Jugué con tu pelo. Me gustaba cómo lo recogías detrás de tus orejas. Me ensoñé un poco, la verdad. Tú paseabas tus manos por mi brazo y me recomendaste una crema hidratante porque, la verdad, tengo la piel un poco mal. Nuestra respiración se podía oír aún.
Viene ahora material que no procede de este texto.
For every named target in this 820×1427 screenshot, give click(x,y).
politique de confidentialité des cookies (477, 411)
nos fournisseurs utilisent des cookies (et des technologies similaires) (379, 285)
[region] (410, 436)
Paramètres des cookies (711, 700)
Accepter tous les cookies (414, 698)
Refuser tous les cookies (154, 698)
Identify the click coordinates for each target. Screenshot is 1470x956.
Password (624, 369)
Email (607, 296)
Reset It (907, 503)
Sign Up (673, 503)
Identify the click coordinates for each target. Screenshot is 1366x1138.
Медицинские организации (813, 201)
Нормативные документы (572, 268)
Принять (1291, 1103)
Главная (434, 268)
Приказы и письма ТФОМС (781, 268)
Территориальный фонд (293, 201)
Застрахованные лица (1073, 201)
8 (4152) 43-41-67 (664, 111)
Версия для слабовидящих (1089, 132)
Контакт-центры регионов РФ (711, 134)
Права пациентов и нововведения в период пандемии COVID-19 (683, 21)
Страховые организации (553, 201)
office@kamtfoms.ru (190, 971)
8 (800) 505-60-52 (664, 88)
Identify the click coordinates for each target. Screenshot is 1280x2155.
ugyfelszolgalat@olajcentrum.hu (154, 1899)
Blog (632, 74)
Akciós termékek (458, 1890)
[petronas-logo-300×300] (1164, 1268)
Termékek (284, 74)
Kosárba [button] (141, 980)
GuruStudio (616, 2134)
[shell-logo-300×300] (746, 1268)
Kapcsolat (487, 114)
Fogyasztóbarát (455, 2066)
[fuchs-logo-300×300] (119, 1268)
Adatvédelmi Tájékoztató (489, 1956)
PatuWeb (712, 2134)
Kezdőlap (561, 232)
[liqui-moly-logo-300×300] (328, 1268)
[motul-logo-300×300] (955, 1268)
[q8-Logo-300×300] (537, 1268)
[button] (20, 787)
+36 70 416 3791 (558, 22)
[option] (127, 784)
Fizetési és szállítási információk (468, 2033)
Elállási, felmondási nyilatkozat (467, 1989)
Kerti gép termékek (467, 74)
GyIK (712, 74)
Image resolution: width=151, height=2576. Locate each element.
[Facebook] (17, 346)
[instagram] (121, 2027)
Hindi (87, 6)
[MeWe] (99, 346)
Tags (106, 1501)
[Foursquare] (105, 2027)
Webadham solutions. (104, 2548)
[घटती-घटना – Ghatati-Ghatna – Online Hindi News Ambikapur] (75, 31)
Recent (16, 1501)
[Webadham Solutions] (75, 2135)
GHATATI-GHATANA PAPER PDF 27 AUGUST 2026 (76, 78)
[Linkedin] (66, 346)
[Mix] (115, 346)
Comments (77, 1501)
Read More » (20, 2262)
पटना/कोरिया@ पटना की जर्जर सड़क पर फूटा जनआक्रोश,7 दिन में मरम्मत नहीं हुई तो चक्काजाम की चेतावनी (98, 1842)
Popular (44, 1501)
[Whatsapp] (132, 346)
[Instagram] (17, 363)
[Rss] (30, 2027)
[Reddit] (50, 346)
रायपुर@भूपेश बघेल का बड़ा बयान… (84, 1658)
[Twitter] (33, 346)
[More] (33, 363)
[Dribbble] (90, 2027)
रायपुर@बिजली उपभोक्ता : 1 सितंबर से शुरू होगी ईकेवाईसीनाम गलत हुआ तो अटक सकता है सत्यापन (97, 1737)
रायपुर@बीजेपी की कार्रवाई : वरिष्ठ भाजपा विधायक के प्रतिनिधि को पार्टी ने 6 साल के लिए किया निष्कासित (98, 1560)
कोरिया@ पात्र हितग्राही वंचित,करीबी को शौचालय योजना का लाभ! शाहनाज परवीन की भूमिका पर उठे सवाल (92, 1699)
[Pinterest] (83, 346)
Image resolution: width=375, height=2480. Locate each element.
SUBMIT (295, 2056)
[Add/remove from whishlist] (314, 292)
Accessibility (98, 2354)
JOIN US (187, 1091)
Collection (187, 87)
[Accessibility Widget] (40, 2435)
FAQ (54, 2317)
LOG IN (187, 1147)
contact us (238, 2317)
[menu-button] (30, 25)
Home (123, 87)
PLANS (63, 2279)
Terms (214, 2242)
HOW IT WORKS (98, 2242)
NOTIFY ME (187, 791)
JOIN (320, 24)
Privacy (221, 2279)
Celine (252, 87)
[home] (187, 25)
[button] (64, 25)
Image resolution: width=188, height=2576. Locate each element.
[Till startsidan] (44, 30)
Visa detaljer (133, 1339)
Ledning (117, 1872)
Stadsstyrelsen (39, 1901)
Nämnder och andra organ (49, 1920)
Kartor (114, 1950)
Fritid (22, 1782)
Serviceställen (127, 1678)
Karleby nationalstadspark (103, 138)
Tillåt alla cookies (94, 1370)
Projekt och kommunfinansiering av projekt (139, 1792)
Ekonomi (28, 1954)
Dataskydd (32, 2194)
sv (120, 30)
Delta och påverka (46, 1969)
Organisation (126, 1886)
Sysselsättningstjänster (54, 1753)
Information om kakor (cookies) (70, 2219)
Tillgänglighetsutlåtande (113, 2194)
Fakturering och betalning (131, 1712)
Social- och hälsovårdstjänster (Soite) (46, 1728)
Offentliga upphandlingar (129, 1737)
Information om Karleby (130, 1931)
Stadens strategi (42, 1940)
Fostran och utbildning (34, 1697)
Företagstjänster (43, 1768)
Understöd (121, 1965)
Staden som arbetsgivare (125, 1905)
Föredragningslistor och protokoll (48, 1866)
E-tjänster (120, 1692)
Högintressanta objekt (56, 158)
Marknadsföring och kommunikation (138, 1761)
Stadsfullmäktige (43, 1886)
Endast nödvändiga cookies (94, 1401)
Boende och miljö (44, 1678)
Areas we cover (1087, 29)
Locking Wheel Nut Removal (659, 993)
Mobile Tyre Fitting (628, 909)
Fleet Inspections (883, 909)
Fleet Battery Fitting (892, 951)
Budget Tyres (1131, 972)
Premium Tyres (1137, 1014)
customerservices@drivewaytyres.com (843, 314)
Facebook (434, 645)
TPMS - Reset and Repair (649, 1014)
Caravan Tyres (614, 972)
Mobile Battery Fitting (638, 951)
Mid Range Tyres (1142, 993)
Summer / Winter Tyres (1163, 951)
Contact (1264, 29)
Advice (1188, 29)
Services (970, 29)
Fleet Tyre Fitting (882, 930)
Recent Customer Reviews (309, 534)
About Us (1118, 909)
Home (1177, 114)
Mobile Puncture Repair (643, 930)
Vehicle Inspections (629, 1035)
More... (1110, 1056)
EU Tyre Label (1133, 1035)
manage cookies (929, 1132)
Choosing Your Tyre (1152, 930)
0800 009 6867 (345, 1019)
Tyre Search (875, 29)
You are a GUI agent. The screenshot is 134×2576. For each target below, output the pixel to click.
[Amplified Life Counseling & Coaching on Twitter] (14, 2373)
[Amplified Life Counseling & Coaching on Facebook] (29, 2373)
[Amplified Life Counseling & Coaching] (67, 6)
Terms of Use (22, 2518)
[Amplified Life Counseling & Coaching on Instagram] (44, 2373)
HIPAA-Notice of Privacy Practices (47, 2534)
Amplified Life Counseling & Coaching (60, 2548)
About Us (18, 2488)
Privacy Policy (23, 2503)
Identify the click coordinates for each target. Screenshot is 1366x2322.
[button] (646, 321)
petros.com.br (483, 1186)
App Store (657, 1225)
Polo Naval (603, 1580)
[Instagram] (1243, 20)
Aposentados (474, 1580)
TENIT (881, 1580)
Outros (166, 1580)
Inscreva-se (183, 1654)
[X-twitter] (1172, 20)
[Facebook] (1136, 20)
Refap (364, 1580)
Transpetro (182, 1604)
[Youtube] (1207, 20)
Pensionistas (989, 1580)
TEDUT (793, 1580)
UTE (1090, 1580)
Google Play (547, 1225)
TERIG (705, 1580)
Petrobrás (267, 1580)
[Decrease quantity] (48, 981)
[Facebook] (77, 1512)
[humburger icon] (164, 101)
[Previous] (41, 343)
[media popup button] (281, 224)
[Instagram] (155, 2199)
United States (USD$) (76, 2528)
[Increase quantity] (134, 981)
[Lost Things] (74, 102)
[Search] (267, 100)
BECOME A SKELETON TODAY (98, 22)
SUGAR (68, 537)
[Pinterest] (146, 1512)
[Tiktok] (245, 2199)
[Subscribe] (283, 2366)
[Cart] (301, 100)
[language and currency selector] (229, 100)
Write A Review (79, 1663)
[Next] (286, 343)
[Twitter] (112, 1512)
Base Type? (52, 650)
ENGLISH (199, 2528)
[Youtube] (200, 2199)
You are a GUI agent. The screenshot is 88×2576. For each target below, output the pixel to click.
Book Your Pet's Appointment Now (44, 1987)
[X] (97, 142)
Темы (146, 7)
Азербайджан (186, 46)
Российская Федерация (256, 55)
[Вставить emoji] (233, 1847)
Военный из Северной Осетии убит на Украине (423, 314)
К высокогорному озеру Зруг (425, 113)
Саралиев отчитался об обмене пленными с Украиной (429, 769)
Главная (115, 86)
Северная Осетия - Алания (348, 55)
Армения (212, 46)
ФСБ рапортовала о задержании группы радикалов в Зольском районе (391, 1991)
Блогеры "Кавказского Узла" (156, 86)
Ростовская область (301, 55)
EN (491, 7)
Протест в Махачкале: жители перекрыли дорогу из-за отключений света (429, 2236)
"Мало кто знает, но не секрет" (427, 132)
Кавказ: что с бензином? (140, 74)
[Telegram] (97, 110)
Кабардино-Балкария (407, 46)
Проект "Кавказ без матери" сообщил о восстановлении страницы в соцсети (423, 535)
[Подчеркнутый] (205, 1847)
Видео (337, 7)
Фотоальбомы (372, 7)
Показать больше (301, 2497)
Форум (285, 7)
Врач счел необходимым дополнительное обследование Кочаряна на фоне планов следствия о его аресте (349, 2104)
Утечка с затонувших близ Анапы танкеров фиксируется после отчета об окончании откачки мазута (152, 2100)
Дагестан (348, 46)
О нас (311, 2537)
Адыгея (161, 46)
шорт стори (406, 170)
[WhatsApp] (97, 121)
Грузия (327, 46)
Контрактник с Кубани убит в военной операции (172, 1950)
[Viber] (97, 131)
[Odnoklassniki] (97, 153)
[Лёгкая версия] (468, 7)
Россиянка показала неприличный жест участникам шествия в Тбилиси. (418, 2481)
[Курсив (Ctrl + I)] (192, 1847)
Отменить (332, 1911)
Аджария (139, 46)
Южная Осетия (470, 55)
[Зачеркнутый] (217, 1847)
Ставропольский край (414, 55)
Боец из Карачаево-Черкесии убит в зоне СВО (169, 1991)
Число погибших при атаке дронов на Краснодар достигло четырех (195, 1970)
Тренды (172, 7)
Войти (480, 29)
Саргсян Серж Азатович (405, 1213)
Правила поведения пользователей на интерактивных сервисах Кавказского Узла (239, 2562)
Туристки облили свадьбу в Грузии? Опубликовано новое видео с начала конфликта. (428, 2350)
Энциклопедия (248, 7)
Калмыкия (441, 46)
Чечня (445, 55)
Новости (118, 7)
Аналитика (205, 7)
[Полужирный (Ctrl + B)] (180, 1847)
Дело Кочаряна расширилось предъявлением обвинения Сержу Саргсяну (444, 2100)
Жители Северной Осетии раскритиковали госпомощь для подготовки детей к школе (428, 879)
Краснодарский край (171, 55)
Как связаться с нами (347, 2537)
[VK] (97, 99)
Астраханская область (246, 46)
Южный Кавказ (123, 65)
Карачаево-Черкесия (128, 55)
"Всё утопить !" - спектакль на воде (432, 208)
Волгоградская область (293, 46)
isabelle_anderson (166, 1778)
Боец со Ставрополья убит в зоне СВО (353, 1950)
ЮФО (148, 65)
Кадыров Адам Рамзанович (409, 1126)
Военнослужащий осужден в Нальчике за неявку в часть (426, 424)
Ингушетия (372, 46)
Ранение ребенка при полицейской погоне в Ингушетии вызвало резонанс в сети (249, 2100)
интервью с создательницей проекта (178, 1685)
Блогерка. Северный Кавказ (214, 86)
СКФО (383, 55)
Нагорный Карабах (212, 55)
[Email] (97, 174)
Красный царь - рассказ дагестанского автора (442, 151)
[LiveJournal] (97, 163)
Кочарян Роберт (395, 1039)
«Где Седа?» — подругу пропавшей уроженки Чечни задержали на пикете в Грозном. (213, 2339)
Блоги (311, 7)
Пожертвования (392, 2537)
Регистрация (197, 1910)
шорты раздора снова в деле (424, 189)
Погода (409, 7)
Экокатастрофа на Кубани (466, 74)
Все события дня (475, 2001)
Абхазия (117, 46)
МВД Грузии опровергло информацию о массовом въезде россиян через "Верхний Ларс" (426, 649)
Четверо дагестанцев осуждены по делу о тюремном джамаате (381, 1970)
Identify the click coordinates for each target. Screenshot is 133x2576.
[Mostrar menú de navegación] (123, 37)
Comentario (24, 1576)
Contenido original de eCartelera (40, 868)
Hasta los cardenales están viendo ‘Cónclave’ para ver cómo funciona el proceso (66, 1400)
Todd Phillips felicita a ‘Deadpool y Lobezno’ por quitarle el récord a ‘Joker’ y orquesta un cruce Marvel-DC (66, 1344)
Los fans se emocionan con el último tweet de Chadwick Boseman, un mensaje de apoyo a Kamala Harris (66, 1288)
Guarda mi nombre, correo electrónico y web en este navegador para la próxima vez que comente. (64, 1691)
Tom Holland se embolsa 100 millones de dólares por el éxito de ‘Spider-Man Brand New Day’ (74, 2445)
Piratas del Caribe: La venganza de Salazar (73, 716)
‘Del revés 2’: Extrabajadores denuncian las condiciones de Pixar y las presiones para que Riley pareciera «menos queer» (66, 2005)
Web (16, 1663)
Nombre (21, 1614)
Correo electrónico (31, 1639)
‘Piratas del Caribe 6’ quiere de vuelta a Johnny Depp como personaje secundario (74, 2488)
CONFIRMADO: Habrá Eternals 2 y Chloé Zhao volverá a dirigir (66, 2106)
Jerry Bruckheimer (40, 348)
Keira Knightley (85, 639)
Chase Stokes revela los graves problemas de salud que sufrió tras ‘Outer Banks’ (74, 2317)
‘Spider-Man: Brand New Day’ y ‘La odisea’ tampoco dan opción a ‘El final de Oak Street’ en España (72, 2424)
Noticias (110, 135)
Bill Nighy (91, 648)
En las caricias que nos dábamos ahora, pausadas, nuestros cuerpos recordaban a su manera aún todo lo que se habían compartido.

Sabíamos que nos veríamos poco, porque yo tenía un tren a la tarde del día siguiente… pero este recuerdo se quedaba como tesoro para las dos.

Entonces, con voz suave, en esa posición de amantes exhaustas que comparten lecho, me preguntaste, sin dejar de jugar con mis rizos:

–¿Te puedo decir algo?

–¡Claro!

–Cuando te recogí en la estación estabas acojonada, ¿a que sí?

Pensaba que había conseguido ocultarlo, pero me dijiste que no. Me confesaste que también habías pasado la noche anterior medio en vela –como yo– y que te habías puesto nerviosa…

–Pero eso es bueno –me dijiste–. Mira… aquí estamos, preciosa.